• _УСЛОВИЯ ЗАДАНИЙ_:
**A.** Выпишите из фронтовых воспоминаний все названия городов, рек и сел.
**B.** Продолжите фронтовые воспоминания с того места, на котором они обрываются.

• _ФРАГМЕНТ ТЕКСТА_:
Немцы вели беспокоящий огонь. Мы не отвечали, чтобы не демаскировать себя. За три недели, проведенные в обороне, батарейцы уже приметили, в какие часы и по каким квадратам противник чаще всего ведет огонь. Поэтому от орудия к орудию, которые находились друг от друга на значительном расстоянии, ходили хотя и осторожно, но спокойно. На этот раз все направились в овраг, где стояла наша кухня, чтобы проводить на учебу лучших батарейцев командира орудия Журазлева и командира отделения разведки парторга батареи Буркина. Журавлев, стройный, красивый двадцатилетний парень, отличался большой собранностью. В нем чувствовалась настоящая командирская жилка. Буркин всех покорял своей общительностью во время отдыха и смелостью в бою. Оба они уезжали в трехгодичное офицерское училище куда-то под Тамбов. Мы по очереди обнялись с ними, расцеловались. Журавлев и Буркин уходят, несколько раз оборачиваются, машут рукой. Фигуры их становятся все меньше и меньше и наконец совсем исчезают вдали.
Я невольно вспомнил 1942 год, когда нас, без пяти минут лейтенантов, направили рядовыми на Сталинградский фронт. А сейчас лучших командиров с фронта отправляют в училище. Мы за войну опыта набрались предостаточно и были уверены в победе, а враг свой опыт подрастерял. Да и настроение у него было не то, что раньше.
После отъезда Буркина парторгом батареи стал командир орудия гвардии старший сержант Иван Парменович Голубков, который и прежде, до ранения на Днестре, возглавлял нашу парторганизацию. Это был стойкий и мужественный человек, вступивший в войну с первого ее дня. [105]
11 апреля поступил приказ сменить огневые позиции. Оставив орудия в селе Райтвайн, на машинах отправляемся оборудовать новые огневые позиции.
Две ночи работали очень напряженно. За сутки до начала артподготовки заняли новые огневые позиции и произвели пристрелку неприятельских целей.

(Данные для поиска элементов)
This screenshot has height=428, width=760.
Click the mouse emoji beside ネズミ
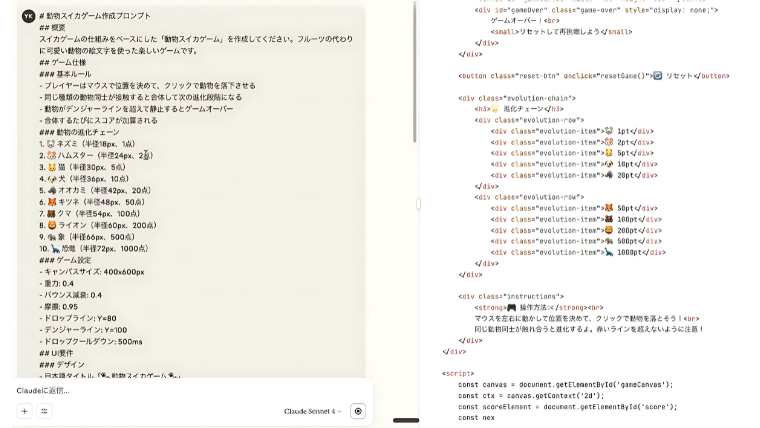point(51,144)
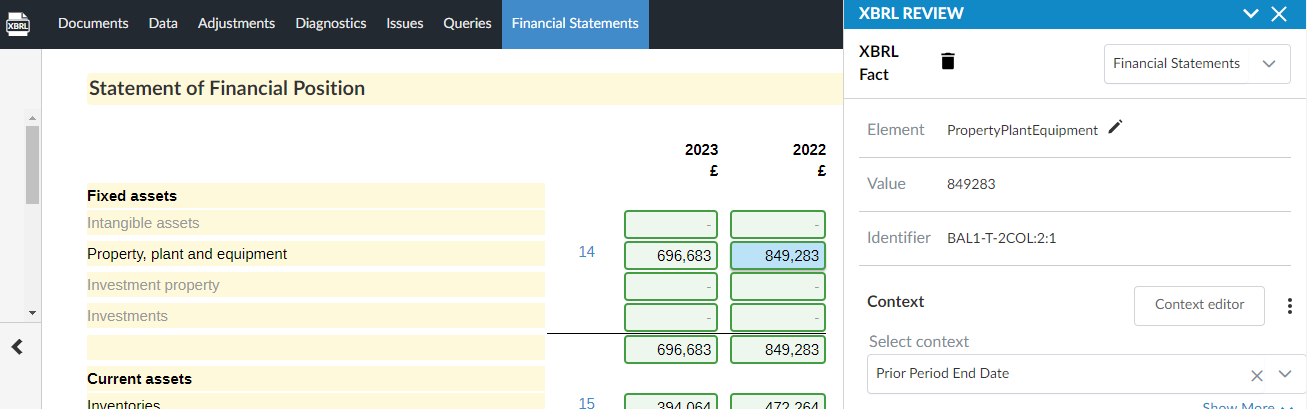Delete the XBRL fact with trash icon
The image size is (1307, 409).
tap(948, 62)
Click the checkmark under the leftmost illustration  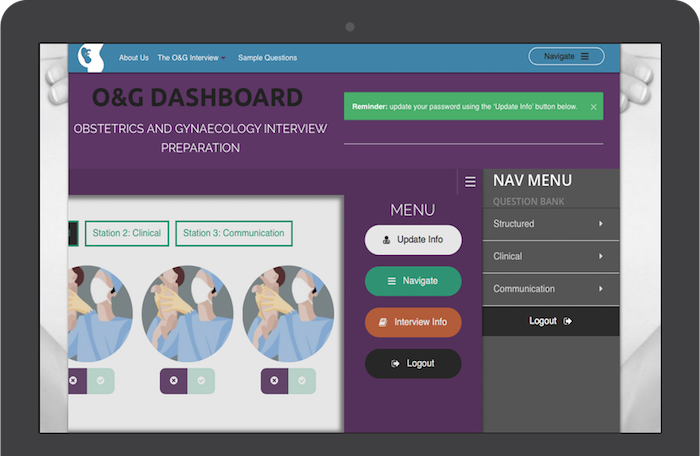(x=100, y=381)

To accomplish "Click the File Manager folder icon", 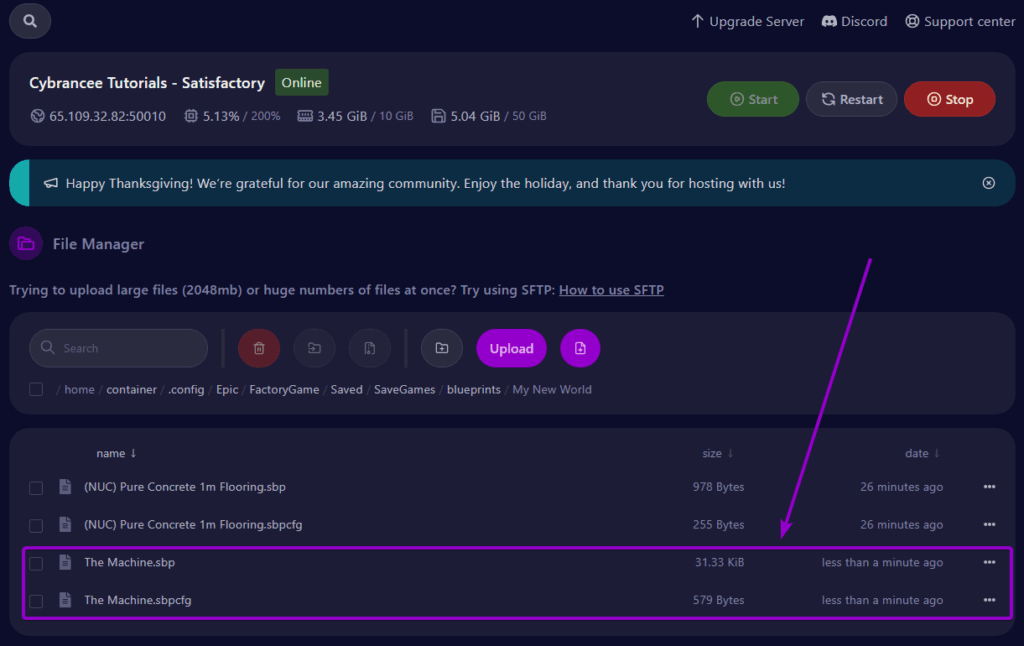I will tap(24, 243).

• _ОТВЕТЫ ПО ПОРЯДКУ_:
**A.** Тамбов, Днестр, Райтвайн.

**B.**
В 7 часов 30 минут 14 апреля началась артиллерийская подготовка. Первый залп дали гвардейские минометы наши соседи из 36-й гвардейской минометной бригады, потом стали стрелять и мы. Когда кончили бить орудия, послышались автоматные и пулеметные очереди. Позже мы узнали, что это было не начало наступления, а разведка боем. Уточнялись цели и система огня противника, нащупывались уязвимые места.
На войне солдат обычно знает то, что происходит у него перед глазами. Не стреляют в твоем секторе кажется, во всем мире тишь да гладь. Начинается артиллерийский налет невольно думается, что это начало атаки, общего наступления. Так приблизительно было и на этот раз.
Солдату на фронте многое неизвестно. Есть и такое, что ему даже трудно представить. Но человек существо мыслящее. И солдат рассуждает, что-то по-своему додумывает.
Как-то вражеская авиация не появлялась дня два. И сразу начались такие разговоры:
Матвей, ты заметил, вчера целый день и сегодня ни одного фашистского самолета, с чего бы это?
Как с чего, наши где-то долбанули их, вот они и кинулись туда.
Конечно долбанули, это точно, а где, как ты думаешь?
Да, наверное, километрах в ста севернее нас, на пути к Берлину.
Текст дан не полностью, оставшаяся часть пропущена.